Tuesday, August 3, 2010

TOUCHY TOPICS TUESDAYS: they've heard it all before

When I was putting myself through writing grad school I had the chance to do some preliminary submission screening for a variety of publishers and organizations. This was before email submissions, so it was dusty and surprisingly physical work. (If you've never hefted giant manuscript stacks, let me tell you that paper is heavy.) It wasn't very fun, although it sometimes was funny. But it did give me a transformative glimpse of what longtime agents and editors experience.

The most important thing it taught me was that trying to be original, startling, unique, or otherwise memorable in your pitch, as opposed to the writing you're trying to sell, just doesn't work.

It's as if you were beginning chess player trying to surprise Gary Kasparov or or Boris Spassky with your brand new opening gambit. They have seen hundreds if not thousands more opening gambits than you have. What's unique to you is not unique to them. They've heard, and played, it all before. And the less you understand that, the more amateur you seem.

What does work? In getting your writing published, I mean, not in chess, about which I know only four things. (For the record: Boris Spassky and Gary Kasparov have been champions, Bobby Fisher is one crazy dude, and chess pieces are pretty.)

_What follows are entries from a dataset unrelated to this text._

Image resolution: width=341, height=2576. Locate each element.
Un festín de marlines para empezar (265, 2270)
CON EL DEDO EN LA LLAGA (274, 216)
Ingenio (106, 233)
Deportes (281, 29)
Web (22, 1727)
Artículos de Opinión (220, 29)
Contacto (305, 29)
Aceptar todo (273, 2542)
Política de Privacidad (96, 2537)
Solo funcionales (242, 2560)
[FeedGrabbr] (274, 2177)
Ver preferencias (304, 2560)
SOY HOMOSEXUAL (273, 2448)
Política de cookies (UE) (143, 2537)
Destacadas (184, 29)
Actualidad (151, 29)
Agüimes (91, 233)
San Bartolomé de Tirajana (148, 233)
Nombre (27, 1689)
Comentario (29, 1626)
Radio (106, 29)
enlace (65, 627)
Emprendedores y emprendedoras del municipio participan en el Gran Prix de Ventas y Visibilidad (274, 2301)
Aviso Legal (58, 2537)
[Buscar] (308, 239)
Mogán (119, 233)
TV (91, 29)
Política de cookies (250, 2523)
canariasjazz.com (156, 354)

It's this simple: being professional works. Submitting only those genres of work they say they actually want in the format they request (that is, really researching your submissions rather than sending out huge email blasts). Being informative rather than being "unique" or "different" or "original." Skipping the bold claims and inflated credits for confident honesty. Learning what they need to know to make a good decision, and giving it to them concisely.

Like manuscript screening, this isn't really fun. I'd personally much rather choose fonts and cook up striking first lines for a query letter. But it works. You may still get rejected, and rejected a lot. No letter can sell a work of writing if that work doesn't happen to be right for this particular recipient at this particular time.

But you'll get rejected for the right reasons, and not because you sabotaged a perfect viable book submission by, say, starting your query letter in anapestic tetrameter. That reference sounds impressive, but it's actually the poetic meter used by Dr. Seuss, a writer whose work is permanently engraved on my synapses (which is the only reason I know its name). Herewith, just to show you that I feel your pain despite the rather hectoring tone of this post, is a query for my first book, Home Life, in more or less anapestic more or less tetrameter.

To my dear Agent X: this small book I submit
In the hopes it will charm you with wisdom and wit.
My small memoir of rooms is so detailed and smart,
that its style and its grace will catch most readers' hearts.
I'm impoverished, unknown, and a novice, it's true,
But just try it and see it make profits for YOU!

1 comment:

Anonymous said...

Suzanne, I personally love rhyme at any time, so I enjoyed your neat-beat query. Seriously though, you have lifted a weight off my shoulders. I no longer feel burdened to come up with smart openers or super hooks. And I like the synopsis in the synopsis where it belongs. Thanks for the help! Gerri, a fan.